Moreover, they present severe symptoms than those of immunocompetent
individuals. Individuals with habitual eating out-side foods may also have a higher rate of amoebic diarrhoea rather
than direct exposure to human and animal excreta. Few vectors including flies
play a significant role in the transmission of amoebic cysts to such open food
products.
Clinical
manifestations of amoebic liver abscess
Over 90% of amoebiasis is asymptomatic,
while only 4-10% of infected patients present different kinds of clinical signs
and symptoms. As the colonization of Entamoeba histolytica starts from the intestine, the majority of cases are related to intestinal amoebiasis showing
diarrhea, dysentery, colitis as general syndromes. However, E. histolytica
can also disseminate to other organs through the portal blood circulation
causing extraintestinal infections. Among the invasive amoebiasis, 10-15% of
adults develop amoebic liver abscess, which is one of the most common
extraintestinal infections by E. histolytica. The disease is a
persistently progressive and may lead to fatality. However, the rate of
fatality decreases with advances in treatment and diagnostic procedures. The
amoebic liver abscess starts with spreading of hematophagous trophozoites from
colonic mucosa via the portal circulation. The individuals with amoebic liver
abscess hence also present amoebic colitis but amoebic dysentery like symptoms
as in intestinal amoebiasis is absent. Even no trophozoites and cysts form of E.

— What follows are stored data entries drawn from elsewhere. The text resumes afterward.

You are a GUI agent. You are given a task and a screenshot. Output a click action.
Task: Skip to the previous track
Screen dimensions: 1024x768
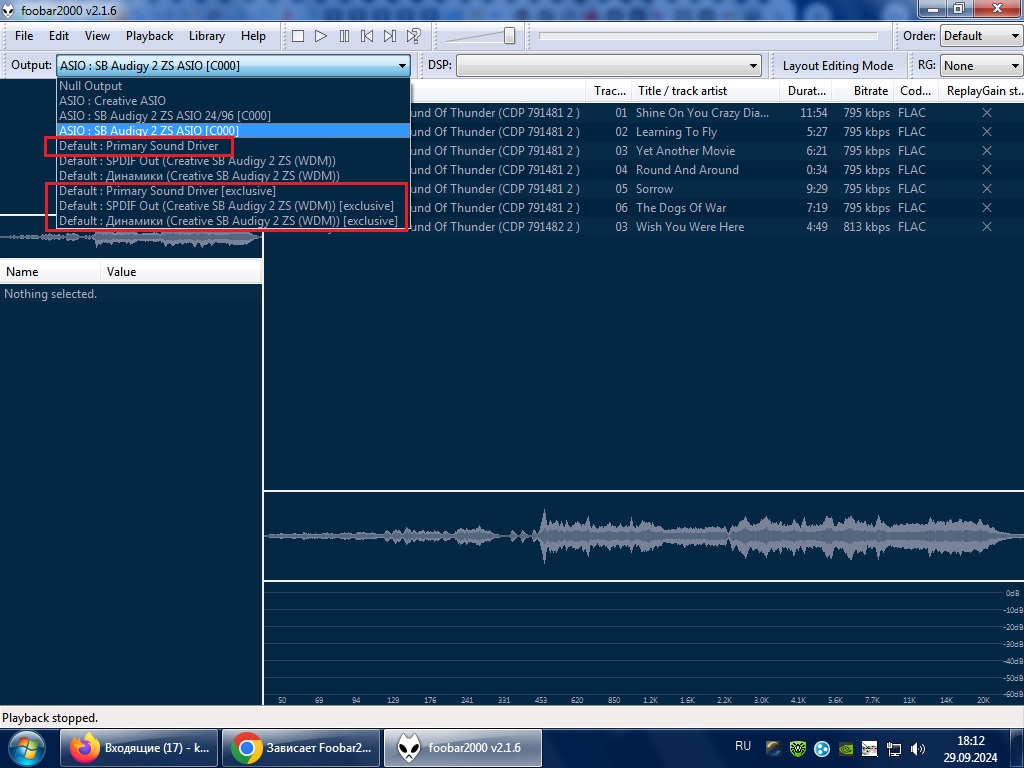tap(367, 36)
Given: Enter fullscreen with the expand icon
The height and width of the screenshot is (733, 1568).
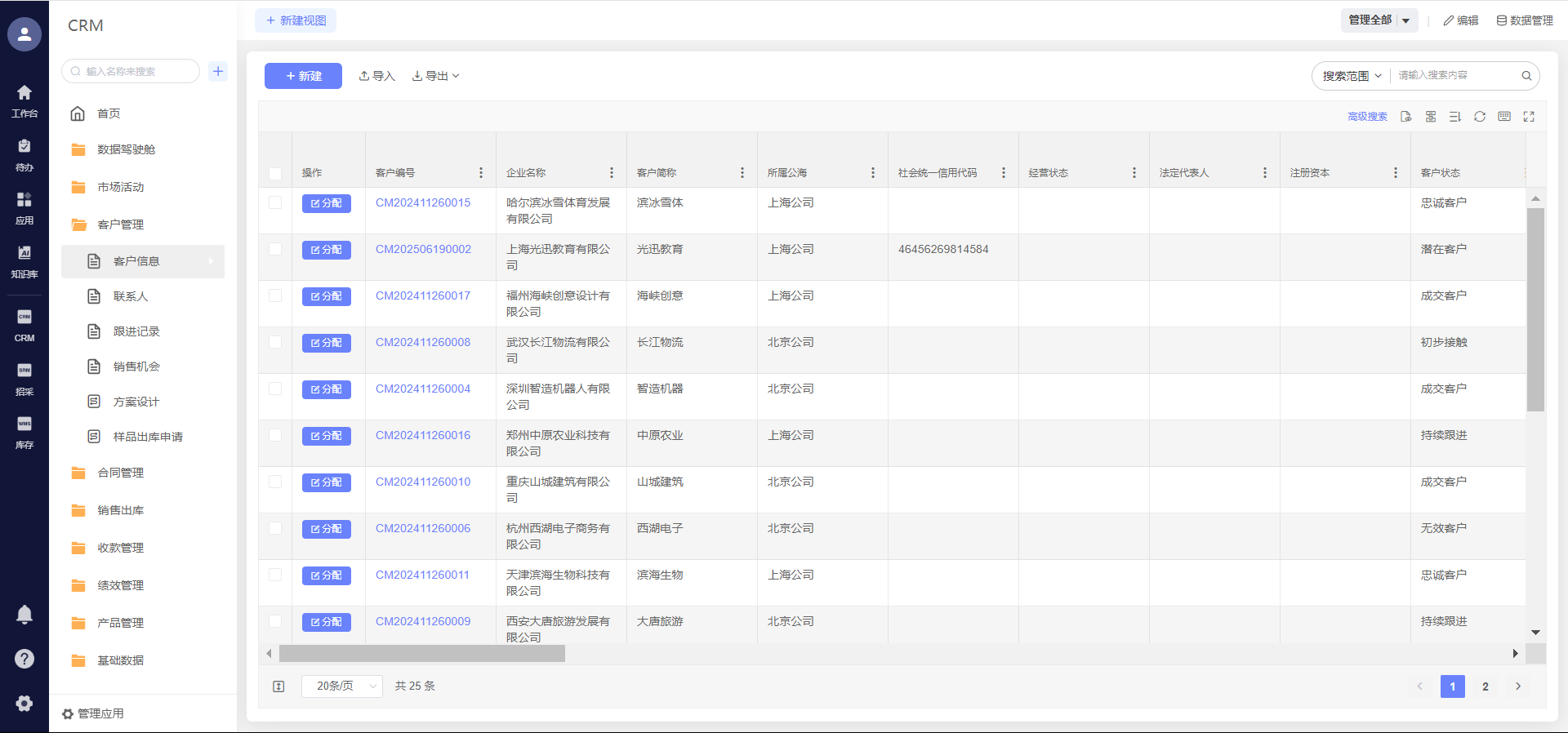Looking at the screenshot, I should tap(1529, 117).
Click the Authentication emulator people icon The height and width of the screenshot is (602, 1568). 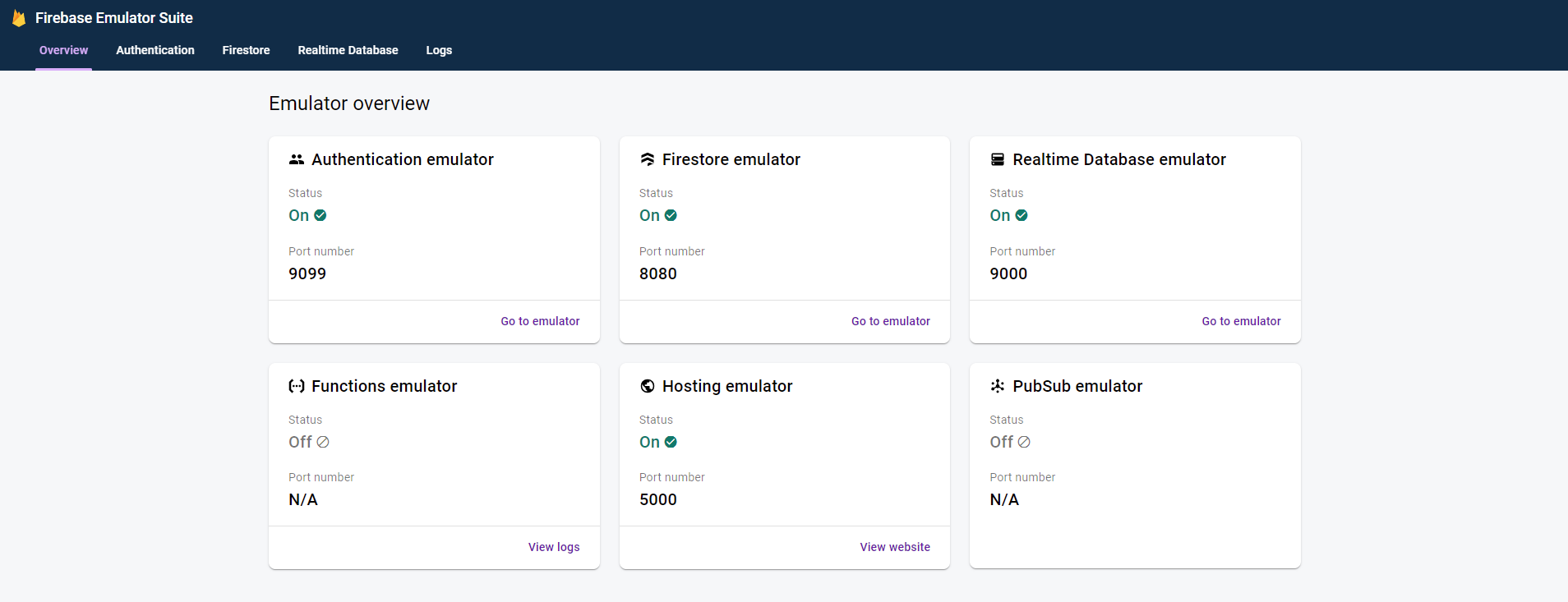[x=297, y=159]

histolytica is observed under stool microscopy. The infected persons have a fever with chills and profuse sweating in the afternoon and night. The
patients also have abdominal pain in the upper quadrant, especially in right
hypochondrium. The pain may increase when an individual deeply breathes, cough, and step right foot on walking. The individual with epigastric pain feels
intense pain in the liver region during digital pressure and fist percussion.
The patients having single and multiple
abscesses in the liver suffer hepatic tenderness and painful hepatomegaly.
However, around 8% of individual with liver abscess have mild jaundice, unless
complication of multiple abscesses occurs.
Other general symptoms are anorexia, nausea, vomiting, fatigue, and
weight loss. The symptoms may last for less than 10 days however, in
chronicity, anorexia and weight loss are very common.
Besides, a few pulmonary like symptoms such
as cough, dullness, and rales in the right lung base may be present. During
amoebic liver abscess, leukocytosis without eosinophilia, mild anemia, raised concentration of alkaline phosphatase and high rate of RBC sedimentation are
common clinical findings used in the diagnosis of it.